Omar da Fonseca, comment avez-vous réagi à l’annonce du départ de Lionel Messi du FC Barcelone ?
Heureusement que lorsqu’on a appris la nouvelle, j’avais les yeux fermés car si je les avais ouverts, évidemment que j’aurais souhaité autre chose. La manière et la stratégie m’interpellent quelques heures après l’annonce d’un accord entre la Liga et un fonds d’investissement. Cela semble fortement réfléchi alors que le Barça avait jusqu’au 31 août pour l’annoncer et que le club avait affirmé que Lionel Messi allait prolonger. Depuis, il y a aucune réaction des joueurs. C’est très étrange…

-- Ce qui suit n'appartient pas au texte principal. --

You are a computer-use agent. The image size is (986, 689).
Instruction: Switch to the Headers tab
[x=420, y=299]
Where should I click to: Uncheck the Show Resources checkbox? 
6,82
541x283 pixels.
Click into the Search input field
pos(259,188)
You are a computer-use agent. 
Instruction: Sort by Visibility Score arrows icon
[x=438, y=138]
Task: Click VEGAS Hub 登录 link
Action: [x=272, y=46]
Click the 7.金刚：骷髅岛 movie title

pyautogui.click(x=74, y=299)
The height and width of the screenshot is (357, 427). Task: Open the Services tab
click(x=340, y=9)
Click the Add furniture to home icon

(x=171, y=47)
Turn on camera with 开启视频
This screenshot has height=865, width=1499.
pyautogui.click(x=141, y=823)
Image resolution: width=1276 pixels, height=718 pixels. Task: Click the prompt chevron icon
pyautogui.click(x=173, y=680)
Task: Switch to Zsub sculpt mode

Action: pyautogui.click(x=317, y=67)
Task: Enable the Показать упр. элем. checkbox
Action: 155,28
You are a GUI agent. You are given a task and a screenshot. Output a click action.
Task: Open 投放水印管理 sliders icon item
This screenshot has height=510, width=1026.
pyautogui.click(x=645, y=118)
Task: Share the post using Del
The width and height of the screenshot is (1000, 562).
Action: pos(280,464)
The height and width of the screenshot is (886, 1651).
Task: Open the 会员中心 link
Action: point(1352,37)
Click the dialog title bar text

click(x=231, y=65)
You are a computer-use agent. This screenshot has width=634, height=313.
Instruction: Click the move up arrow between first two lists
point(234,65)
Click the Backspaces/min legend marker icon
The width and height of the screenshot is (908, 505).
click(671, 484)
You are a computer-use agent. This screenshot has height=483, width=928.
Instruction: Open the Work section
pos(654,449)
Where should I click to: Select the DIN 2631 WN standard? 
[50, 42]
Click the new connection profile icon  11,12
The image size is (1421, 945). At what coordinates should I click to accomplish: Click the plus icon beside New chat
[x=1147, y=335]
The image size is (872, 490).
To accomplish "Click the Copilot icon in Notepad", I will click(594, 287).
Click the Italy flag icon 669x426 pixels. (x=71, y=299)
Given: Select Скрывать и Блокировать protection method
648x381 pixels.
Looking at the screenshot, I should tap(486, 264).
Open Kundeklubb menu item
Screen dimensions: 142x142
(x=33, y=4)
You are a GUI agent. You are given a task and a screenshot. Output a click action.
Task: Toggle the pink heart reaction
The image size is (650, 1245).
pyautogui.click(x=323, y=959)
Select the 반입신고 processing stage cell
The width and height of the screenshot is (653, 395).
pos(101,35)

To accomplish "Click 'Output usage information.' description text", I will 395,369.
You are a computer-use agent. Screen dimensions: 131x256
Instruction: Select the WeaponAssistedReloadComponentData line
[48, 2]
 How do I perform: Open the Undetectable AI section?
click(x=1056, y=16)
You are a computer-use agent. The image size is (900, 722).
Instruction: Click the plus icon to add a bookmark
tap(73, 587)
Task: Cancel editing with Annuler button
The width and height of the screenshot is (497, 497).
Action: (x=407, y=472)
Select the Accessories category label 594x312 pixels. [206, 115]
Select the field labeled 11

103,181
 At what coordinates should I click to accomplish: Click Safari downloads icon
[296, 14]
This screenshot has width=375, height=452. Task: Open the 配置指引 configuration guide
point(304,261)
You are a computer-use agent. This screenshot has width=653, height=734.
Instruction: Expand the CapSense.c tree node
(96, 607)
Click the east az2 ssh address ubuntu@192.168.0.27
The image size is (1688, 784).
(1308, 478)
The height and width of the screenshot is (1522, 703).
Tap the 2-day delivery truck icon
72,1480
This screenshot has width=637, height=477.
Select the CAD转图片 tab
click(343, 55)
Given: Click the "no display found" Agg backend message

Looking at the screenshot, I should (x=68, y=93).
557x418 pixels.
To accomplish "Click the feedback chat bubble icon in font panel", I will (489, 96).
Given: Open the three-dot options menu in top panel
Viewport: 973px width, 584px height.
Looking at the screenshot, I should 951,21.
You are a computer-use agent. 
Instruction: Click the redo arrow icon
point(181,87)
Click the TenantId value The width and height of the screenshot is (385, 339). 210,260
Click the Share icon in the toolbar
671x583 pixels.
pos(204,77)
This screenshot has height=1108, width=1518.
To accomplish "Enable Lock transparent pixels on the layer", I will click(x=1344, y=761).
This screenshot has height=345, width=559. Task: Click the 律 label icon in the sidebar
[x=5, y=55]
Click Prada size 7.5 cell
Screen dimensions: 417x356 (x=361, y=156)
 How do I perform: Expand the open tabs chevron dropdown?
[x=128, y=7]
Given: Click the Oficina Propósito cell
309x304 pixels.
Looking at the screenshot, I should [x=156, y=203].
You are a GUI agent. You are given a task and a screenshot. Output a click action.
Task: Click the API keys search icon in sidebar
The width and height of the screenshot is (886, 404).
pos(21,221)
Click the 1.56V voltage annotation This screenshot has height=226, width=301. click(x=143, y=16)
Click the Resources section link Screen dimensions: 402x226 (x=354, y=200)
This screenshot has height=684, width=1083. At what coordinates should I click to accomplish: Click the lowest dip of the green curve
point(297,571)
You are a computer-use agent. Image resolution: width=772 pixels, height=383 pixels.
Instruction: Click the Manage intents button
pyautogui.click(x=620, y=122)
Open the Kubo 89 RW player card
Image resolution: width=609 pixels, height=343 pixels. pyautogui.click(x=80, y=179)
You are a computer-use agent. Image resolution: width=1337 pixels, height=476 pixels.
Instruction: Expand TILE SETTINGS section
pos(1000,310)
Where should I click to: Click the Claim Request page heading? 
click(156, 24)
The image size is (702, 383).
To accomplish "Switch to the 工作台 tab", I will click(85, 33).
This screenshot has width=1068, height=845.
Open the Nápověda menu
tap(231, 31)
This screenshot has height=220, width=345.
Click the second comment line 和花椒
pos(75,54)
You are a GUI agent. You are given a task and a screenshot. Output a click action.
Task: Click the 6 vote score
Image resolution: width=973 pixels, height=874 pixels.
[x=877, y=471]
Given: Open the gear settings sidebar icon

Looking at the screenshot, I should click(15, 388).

Ce que disait Omar Da Fonseca en octobre 2020 sur le départ de Messi
Je suis un romantique : j’ai toujours dit que s’il fallait qu’il s’en aille, cela devait être digne. Et là, cela mêle déception, incompréhension et illusions des uns et des autres… Cela fait aussi mal au football dans l’ensemble car il faut mettre de l’optimisme dedans. Là c’est mettre le football dans la démesure ou de la démesure dans le football. Quelque part, tu te dis que si Messi veut vraiment rester, il reste. Qu’est-ce que c’est pour lui 20 millions de plus ou de moins ? Le ballon veut jouer mais les intérêts veulent avoir raison ou gagner. Là, le vocabulaire employé ne me plaît pas du tout : cela parle de rupture, de stratégie, de supporters frustrés… Le football n’est pas fait pour ces choses-là.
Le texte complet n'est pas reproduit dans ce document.